The point of my post yesterday was perhaps a bit unclear. I was responding to your particular post, where you asked anyone to show you where you are wrong, and I think you were wrong, but not in attributing to Kagan the idea that the legislative power is essentially unlimited. Rather, I think you were wrong in implicitly contrasting Kagan’s ideas to the mainstream. Perhaps even to your own views, though I am not sure. Are you now, or have you ever been, a supporter of Social Security?

As for the rest of your response … well this is getting a bit off topic, but still interesting to me.

I do think that how laws are passed matters. But this is not based on how they fit into a political order, but a matter of practicality. It is much harder to amend the Constitution than it is to pass a law. Thus, constitutionalism serves as a conservative force; a brake on legislative “progress”. Since I oppose the legal progress made under the New Deal state, I oppose the modern living constitution.

I do not see this as a matter of lawlessness. The New Deal state hardly lacks for laws! Nor is the constitution of the New Deal state in any doubt. I would agree that it is in some sense “less lawful” than the Old Republic, but on the other hand, it’s our ongoing reality and we must deal with it. By contrast the Old Republic is dead as a doornail. Certainly the transition from the Old Republic to the New was lawless, and that is part of why I dislike it. If they had done it aboveboard, by passing a Constitutional amendment that said “The Congress shall have the power to make any law it wants”, I would still oppose it, but I wouldn’t on Constitutional grounds.

I am amazed to see you claim that “one rarely hears from libertarians that the government ought to stay within the Constitution.” Actually, libertarians make this claim I think more than any other group. (Here’s a search at lewrockwell.com for “Constitution”; judge for yourself.) [LA replies: I was thinking of regular libertarians, not paleo-libertarians, who have or used to have some commonalities with the paleoconservatives, who did care about the Old Republic and the Constitution.] Most conservatives do call for a more originalist Constitution, but they balk when it comes to the logical implication of that, namely, advocating the abolition of the New Deal and Great Society. I.e., being called a racist who hates old people and the poor. Recall the sad saga of poor Rand Paul. Even many libertarians lose their nerve at that point, but many don’t.

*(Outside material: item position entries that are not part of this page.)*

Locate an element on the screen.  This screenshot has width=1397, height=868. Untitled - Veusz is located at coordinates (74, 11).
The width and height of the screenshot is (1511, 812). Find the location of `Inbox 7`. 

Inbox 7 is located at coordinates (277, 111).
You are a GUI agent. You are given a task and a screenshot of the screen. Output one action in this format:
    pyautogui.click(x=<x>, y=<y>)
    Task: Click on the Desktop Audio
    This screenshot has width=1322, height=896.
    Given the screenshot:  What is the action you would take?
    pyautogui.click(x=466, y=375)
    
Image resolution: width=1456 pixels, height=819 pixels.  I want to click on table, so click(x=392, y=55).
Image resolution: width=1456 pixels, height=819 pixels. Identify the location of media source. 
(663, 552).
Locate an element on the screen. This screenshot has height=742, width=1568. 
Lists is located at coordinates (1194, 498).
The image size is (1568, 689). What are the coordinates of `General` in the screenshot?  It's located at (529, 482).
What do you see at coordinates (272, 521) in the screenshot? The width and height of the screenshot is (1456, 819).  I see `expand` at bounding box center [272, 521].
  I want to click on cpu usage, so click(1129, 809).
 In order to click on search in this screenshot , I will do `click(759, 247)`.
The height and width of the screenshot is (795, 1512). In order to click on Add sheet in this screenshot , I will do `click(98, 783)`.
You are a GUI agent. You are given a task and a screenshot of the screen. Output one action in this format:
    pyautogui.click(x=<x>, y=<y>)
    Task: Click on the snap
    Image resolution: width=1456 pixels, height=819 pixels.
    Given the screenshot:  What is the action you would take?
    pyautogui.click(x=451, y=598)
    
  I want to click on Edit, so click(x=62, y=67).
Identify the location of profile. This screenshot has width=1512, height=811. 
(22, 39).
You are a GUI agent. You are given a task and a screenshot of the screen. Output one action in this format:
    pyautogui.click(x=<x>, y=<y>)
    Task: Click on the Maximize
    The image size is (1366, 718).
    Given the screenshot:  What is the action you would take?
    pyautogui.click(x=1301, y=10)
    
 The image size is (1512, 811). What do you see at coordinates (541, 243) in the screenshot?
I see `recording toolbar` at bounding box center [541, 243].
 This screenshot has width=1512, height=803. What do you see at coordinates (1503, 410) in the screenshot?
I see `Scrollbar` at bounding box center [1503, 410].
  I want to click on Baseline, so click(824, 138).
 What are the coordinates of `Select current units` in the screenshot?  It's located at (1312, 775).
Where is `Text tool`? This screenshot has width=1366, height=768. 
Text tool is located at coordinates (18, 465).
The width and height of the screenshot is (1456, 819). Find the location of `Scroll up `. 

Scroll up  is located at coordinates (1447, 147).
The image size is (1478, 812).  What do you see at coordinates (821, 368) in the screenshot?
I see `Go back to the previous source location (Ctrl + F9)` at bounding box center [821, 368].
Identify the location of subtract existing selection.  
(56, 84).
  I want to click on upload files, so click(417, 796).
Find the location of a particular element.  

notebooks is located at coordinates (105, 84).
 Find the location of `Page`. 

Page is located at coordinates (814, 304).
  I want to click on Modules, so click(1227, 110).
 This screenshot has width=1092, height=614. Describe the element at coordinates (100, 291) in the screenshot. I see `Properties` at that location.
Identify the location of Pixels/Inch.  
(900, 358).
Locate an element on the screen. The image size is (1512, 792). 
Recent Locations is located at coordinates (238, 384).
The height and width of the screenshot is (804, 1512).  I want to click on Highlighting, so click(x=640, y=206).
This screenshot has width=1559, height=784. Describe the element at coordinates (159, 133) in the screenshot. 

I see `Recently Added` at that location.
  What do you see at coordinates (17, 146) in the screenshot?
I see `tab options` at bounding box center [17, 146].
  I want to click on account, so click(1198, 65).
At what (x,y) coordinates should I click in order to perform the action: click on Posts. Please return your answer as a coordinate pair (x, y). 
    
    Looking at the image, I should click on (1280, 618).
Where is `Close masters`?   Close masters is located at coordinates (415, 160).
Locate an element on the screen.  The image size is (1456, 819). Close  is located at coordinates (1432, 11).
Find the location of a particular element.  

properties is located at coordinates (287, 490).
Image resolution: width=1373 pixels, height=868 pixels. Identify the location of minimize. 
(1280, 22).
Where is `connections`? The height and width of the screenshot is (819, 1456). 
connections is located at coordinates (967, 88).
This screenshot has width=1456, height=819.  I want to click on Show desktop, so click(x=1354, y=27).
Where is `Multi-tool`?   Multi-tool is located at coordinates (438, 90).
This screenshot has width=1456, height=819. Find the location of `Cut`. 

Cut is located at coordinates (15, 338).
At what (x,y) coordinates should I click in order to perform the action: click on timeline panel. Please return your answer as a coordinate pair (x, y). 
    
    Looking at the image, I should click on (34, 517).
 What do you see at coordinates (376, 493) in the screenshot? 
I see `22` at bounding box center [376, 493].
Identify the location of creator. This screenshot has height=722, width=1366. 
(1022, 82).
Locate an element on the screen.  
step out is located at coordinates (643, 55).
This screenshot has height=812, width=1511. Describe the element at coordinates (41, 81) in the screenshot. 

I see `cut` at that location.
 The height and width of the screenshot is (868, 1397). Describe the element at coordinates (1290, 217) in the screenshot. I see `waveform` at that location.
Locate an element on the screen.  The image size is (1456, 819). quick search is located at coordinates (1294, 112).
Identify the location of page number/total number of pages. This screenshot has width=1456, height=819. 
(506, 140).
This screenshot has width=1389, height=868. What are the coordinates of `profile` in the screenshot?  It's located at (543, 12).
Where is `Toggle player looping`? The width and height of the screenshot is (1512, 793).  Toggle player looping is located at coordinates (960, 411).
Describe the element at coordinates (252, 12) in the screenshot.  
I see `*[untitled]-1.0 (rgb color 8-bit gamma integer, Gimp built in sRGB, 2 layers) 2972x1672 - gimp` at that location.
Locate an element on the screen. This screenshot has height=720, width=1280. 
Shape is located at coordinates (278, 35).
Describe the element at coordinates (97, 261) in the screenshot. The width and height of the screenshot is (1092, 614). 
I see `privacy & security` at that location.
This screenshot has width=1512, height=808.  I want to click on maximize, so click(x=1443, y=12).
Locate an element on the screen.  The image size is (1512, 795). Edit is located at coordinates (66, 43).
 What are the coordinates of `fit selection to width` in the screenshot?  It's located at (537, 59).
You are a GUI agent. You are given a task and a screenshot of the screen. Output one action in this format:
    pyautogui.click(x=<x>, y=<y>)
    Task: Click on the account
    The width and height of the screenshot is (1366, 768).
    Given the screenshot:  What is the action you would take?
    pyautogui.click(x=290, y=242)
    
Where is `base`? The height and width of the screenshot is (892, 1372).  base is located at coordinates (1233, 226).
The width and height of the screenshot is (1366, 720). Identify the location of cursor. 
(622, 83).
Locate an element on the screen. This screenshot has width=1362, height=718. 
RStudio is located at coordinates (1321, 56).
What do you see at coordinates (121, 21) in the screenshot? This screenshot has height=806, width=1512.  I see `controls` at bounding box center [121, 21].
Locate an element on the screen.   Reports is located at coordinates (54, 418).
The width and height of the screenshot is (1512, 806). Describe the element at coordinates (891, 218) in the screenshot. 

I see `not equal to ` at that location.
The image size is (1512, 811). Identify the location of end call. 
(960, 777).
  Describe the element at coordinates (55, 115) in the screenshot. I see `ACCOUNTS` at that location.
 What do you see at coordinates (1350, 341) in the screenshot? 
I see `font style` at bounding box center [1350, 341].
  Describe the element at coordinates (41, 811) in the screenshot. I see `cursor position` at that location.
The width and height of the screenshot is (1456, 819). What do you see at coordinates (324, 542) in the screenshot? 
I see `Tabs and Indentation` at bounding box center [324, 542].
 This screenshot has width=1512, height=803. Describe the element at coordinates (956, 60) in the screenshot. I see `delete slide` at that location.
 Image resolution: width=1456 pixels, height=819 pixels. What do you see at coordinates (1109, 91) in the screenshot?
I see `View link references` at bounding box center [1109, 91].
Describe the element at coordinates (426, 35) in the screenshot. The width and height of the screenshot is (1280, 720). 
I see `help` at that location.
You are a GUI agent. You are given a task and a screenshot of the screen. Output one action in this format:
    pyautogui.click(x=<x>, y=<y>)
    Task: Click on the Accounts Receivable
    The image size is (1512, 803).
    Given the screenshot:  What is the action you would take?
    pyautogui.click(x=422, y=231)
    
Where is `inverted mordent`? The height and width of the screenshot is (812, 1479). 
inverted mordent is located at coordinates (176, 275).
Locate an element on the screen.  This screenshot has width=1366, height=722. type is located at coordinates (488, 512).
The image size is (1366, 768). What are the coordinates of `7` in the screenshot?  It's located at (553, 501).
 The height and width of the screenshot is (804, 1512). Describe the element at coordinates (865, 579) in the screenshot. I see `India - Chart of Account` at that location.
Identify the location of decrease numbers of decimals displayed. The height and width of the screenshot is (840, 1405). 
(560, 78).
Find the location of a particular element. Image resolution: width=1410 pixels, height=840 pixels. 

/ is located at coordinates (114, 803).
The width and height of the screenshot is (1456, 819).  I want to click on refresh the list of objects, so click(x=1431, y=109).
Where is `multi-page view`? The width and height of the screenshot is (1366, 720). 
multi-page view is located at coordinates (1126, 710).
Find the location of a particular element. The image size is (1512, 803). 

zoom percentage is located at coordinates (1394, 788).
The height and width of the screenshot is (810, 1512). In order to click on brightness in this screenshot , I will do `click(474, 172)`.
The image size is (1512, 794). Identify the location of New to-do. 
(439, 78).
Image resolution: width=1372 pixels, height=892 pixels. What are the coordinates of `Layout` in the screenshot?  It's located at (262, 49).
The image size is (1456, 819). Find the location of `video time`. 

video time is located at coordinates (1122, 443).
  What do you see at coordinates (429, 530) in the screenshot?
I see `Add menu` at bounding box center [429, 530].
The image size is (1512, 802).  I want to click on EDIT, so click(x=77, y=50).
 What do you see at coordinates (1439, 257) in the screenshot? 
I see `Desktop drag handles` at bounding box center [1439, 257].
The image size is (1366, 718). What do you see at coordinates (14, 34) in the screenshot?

There is considerable diversity in libertarian thought, and you are right in that some libertarians push the whole “nonaggression” thing far enough to end up opposing the USA even as it was in the Old Republic. But I think even hardcore libertarian anti-statists would agree that the Constitutional republic was a better government design than the New Deal state. Alas! Constitutions do not enforce themselves.